PROMPT> Lines with "will": please show every one of them from the listing below.

SOURCE MATERIAL>
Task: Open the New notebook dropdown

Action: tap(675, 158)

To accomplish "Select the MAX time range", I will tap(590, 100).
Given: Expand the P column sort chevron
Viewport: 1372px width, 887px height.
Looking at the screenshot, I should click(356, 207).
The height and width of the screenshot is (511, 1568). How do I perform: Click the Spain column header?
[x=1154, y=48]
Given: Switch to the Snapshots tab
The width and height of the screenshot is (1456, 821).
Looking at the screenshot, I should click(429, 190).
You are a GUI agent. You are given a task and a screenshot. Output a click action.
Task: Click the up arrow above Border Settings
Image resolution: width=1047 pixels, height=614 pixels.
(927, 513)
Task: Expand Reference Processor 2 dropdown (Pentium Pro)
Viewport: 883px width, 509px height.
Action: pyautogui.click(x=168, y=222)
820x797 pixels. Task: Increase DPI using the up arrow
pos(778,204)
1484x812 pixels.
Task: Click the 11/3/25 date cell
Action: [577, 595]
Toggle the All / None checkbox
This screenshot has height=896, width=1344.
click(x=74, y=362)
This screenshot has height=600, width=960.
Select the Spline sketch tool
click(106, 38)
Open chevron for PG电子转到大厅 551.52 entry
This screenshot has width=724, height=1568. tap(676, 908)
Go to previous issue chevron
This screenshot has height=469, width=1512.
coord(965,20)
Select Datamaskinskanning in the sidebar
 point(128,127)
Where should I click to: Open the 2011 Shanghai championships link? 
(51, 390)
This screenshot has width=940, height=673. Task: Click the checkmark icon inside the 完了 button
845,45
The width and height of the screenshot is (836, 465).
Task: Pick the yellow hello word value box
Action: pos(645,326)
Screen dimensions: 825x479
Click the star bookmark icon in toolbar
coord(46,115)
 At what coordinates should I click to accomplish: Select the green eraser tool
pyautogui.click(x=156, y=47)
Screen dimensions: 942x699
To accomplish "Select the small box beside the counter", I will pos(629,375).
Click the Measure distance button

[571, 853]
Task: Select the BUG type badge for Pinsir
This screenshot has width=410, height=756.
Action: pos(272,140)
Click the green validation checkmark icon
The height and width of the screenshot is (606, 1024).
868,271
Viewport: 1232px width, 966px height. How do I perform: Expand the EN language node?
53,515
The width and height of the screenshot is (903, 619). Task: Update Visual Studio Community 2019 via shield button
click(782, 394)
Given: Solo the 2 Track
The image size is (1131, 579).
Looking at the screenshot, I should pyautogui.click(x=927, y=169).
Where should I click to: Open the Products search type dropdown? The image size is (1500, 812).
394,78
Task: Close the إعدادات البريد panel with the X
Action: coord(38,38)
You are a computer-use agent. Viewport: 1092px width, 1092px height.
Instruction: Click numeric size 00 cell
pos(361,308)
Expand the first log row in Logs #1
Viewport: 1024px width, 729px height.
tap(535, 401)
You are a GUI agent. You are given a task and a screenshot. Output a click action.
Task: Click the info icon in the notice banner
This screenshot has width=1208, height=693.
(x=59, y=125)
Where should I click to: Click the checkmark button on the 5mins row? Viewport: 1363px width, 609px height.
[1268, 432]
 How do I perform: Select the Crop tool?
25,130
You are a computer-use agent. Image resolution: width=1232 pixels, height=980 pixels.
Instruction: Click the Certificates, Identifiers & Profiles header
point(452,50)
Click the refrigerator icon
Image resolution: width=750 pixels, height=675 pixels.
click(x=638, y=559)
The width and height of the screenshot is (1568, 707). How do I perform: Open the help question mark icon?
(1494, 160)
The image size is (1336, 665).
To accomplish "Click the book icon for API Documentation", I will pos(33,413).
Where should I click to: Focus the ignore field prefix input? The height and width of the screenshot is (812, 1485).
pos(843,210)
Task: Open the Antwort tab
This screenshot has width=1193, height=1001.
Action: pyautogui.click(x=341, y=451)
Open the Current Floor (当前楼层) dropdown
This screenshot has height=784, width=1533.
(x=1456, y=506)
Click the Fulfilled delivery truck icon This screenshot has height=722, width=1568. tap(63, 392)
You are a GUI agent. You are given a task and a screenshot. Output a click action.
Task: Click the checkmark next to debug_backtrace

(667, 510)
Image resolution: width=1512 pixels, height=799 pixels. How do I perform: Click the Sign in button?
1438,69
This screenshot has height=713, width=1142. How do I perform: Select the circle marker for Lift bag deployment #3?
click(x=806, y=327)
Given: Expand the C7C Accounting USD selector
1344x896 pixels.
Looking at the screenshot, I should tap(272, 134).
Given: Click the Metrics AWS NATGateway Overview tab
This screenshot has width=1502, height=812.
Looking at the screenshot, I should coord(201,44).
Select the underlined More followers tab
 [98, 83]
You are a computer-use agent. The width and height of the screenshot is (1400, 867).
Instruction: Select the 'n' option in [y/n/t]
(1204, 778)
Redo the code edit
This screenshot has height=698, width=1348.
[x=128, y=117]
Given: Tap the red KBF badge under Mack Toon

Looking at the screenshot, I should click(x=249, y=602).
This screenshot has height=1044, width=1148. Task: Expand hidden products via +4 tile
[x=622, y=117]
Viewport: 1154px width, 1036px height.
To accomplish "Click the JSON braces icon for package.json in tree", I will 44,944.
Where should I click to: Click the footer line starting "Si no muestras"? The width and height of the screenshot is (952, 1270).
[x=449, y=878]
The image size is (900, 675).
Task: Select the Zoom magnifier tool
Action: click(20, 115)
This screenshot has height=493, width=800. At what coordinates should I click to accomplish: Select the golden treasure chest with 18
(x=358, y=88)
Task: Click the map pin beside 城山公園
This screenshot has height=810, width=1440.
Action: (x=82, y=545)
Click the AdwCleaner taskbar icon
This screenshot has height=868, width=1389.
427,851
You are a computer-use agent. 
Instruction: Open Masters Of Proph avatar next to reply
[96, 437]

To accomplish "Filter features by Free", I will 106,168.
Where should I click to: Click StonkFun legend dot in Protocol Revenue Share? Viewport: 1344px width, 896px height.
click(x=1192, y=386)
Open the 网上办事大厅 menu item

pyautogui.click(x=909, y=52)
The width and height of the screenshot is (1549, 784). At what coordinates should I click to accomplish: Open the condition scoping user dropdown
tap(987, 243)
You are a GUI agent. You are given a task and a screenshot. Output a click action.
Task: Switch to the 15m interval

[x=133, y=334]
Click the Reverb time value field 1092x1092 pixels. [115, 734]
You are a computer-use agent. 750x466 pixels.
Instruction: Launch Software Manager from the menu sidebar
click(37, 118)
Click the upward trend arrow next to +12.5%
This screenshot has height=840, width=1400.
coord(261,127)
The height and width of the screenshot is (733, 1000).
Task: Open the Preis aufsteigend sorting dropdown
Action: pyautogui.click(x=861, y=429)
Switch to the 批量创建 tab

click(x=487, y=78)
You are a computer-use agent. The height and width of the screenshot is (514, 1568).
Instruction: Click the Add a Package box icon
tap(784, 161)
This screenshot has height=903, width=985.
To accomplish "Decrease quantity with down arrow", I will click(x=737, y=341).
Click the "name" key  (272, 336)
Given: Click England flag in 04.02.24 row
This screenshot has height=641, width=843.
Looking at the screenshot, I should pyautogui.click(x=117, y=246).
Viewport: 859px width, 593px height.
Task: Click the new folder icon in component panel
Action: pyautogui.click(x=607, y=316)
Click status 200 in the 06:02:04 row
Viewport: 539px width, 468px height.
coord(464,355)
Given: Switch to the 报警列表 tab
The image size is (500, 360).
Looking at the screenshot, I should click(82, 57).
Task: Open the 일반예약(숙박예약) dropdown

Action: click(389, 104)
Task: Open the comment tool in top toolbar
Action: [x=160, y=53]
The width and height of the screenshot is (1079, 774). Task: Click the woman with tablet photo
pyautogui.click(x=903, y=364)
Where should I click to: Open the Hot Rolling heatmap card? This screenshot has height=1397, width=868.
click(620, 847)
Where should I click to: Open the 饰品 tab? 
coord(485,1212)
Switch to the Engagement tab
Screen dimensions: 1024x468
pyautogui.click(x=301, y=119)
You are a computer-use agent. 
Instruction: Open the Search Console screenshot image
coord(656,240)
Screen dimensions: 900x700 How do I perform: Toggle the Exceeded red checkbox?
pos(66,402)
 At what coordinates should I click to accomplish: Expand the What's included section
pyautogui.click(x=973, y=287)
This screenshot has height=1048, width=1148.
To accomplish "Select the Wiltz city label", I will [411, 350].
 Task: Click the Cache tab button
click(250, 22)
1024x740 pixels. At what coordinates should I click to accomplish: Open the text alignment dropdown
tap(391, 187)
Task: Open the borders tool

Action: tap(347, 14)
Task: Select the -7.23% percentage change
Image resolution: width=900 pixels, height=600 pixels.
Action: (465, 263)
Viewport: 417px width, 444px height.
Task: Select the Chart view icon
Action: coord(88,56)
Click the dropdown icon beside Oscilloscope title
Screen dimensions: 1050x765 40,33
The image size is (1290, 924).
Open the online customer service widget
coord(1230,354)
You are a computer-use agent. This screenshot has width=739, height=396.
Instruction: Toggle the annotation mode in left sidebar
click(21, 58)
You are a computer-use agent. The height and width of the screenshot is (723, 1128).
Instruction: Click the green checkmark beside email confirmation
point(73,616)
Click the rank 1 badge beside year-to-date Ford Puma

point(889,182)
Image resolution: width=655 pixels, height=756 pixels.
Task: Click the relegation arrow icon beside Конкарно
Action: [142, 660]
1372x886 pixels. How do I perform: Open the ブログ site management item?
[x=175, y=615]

RESPONSE>
To accomplish "Select the MAX time range", I will tap(590, 100).
To accomplish "Select the small box beside the counter", I will pos(629,375).
To accomplish "Click the book icon for API Documentation", I will pos(33,413).
To accomplish "Click the JSON braces icon for package.json in tree", I will 44,944.
To accomplish "Filter features by Free", I will 106,168.
To accomplish "Decrease quantity with down arrow", I will click(x=737, y=341).
To accomplish "Select the Wiltz city label", I will [411, 350].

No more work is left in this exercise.